Sounds pretty damning

And why not just regular old ketamine instead of a dangerous, untested new derivative? The whole system is broken beyond repair.
It is being tested and it's not a "dangerous, untested new derivative", it's a enantiomer of ketamine, it's literally 50% of the molecules in ketamine. And why don't we just use normal ketamine, why test any new drug, to see if it works better than what we had before.
> it's a enantiomer of ketamine, it's literally 50% of the molecules in ketamine

I’m not a biologist or a chemist. Why does this imply the chemical is as safe? What is the benefit? It seems like a blatant patent grab to bypass the low profit margins of ketamine. Is there evidence otherwise?

The short answer is it can be both (ie safe, beneficial and effectively a patent grab). It is also unlikely that an enantiopure chemical is less safe then it’s racemic counterpart and not unlikely that it is beneficial (this is not without precedent... this is also chemistry 101 and I don’t feel this is the forum for it)...

The doubt is not so much the safety but is the benefit of the enantiopure version worth the cost.

Per my comment above, thalidomide is a clear exception. This stands even if the chirality changes within the body.
That was an example on the other direction. A pure chirality was safe, but a racemic mixture was dangerous. Here we know the racemic mixture is safe, which strongly suggests that either chirality in isolation is also safe.
And to make in the previous worse it would apparently "autobalance" and flip to chirality which meant that even if they 100% isolated it at great expense is why we never saw "rebranded Thalimoide but isolated to be all morning sickness drug no birth defects". I don't know enough details to tell how long it took and if it could even be used safely under ludicrously impractical assumptions like "if you it freshly isolated in bulk and take it within five seconds it would be safe but expire in an hour".
I think it flipped when in the body, so however long the shelf life was, it still wouldn't matter.

Incidentally, and AIUI, the body has a tagging system for unwanted proteins. Once tagged, the proteins are removed. Thalidomide tagged the proteins the were specific to embryonic limb formation, and the body duly cleared them, leading to the infamous result. Again AIUI.

Not a biologist or chemist either, but I'll try to give my layperson understanding: basically, many molecules exist in two different versions which are mirror images of each other (enantiomers). Most drugs are actually an equal mixture of both enantiomers (called a racemic mixture), but often only one of the enantiomers has the desired drug effect, and the other doesn't actually do anything. It is possible to create a drug which has only the effective enantiomer; usually, a pure dose of the effective enantiomer will be effective at half the dose as the racemic mixture. Medically, there are some advantages – both forms need to be metabolised by the liver, so being able to use half the dose to get the same effect gives the liver less work to do, which can reduce the risk of drug-induced liver injury. If the racemic mixture is already being widely used, then the risk of the pure effective enantiomer is likely to be low, since it is basically just a more effective form of the already used drug, and the side effect profile should be similar to the existing drug. Chemically, the manufacturing process is more complex, which adds to manufacturing costs; however, the main driver of additional costs is that you can get a new patent for the active enantiomer even after the patent on the racemic mixture is expired. For example, the common SSRI anti-depressant citalopram is the racemic mixture, whereas escitalopram is the S-enantiomer. Similarly, esketamine would be the S-enantiomer of ketamine.
A lot of chemicals are "50%" of each other but completely different. That's not how chemistry works.

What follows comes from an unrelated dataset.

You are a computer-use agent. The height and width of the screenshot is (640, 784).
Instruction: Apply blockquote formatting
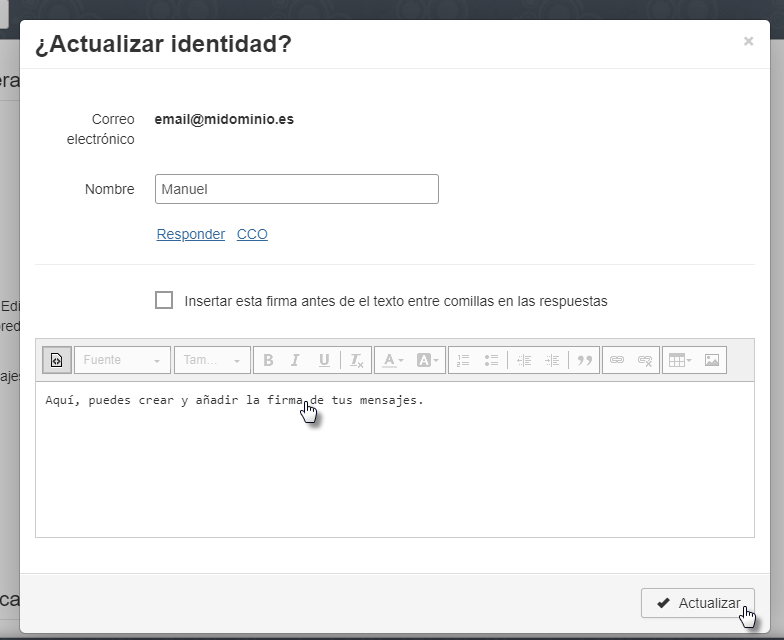(585, 360)
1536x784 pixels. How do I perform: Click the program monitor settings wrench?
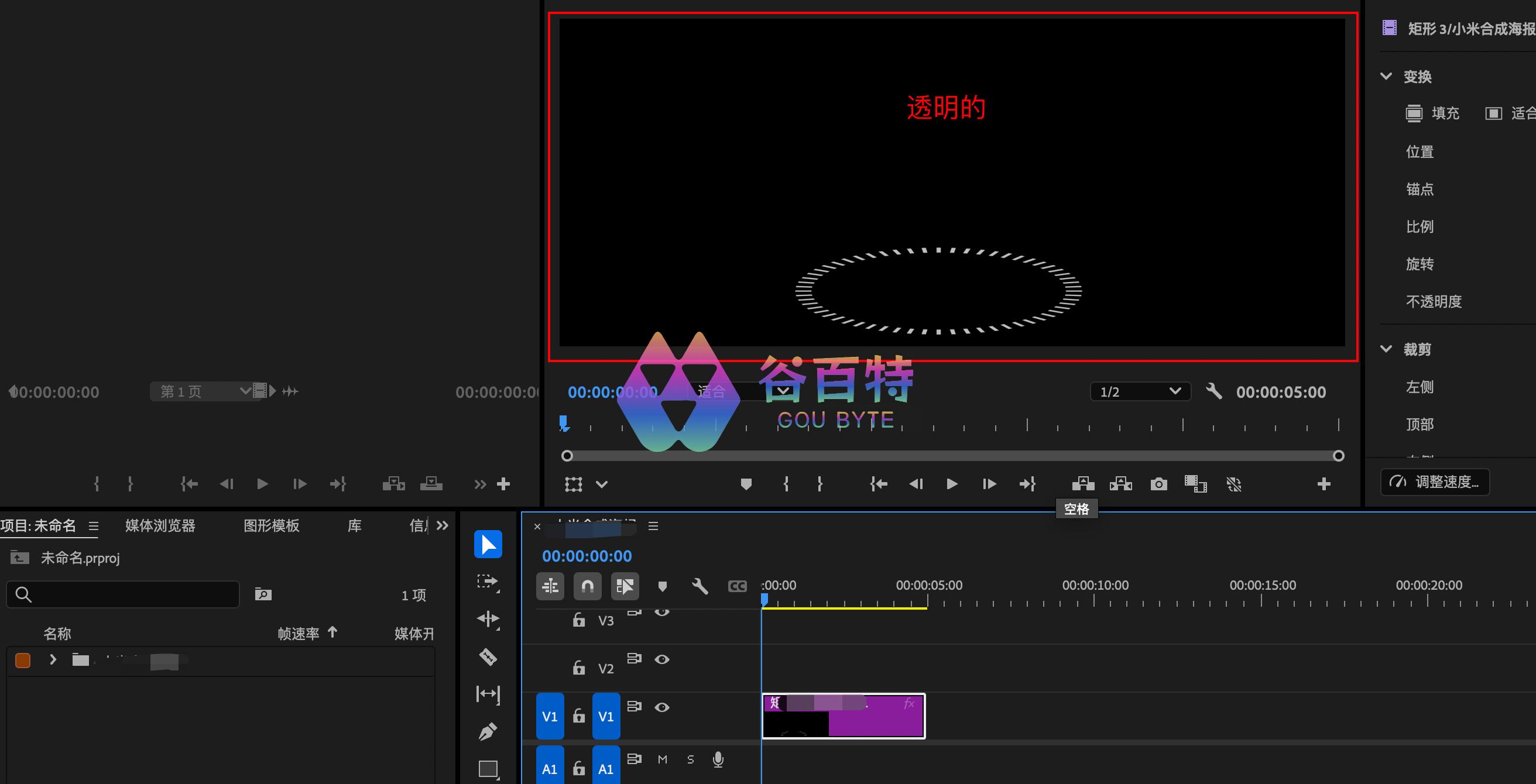(1213, 391)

Water is H₂0. Hydrogen peroxide is H₂0₂. I wouldn't substitute one for the other.

Do you know of any examples where a racemic mixture has an effect dramatically different from what you'd expect from a combination of the enantiomers' effects?
Thalidomide. One enantiomer is a great morning sickness drug, the other causes catastrophic birth defects.
Thalidomide interconverts in the body. There is no difference between the enantiomers in the human body (there is in a petri dish).
I'm not sure I understand the question[0] fully but thalidomide? https://en.wikipedia.org/wiki/Thalidomide

"Thalidomide is provided as a racemic mixture of two enantiomers; while there are reports that only one of the enantiomers may cause birth defects, the body converts each enantiomer into the other through mechanisms that are not well understood."

[0] because a racemic mixture (https://en.wikipedia.org/wiki/Racemates) is a 50/50 mix of enantiomers: "In chemistry, a racemic mixture, or racemate [...] has equal amounts of left- and right-handed enantiomers of a chiral molecule" so if you took a racemic mixture surely you'd be getting a combination of the enantiomers' effects?

Amphetamine, for one. Levoamphetamine or dextroamphetamine provide two different physiological experiences (think coffee vs meth). The effects profile of racemic amphetamine is markedly different and much easier to handle physiologically than just dextroamphetamine by itself (the most common isomer found in amphetamine prescription products).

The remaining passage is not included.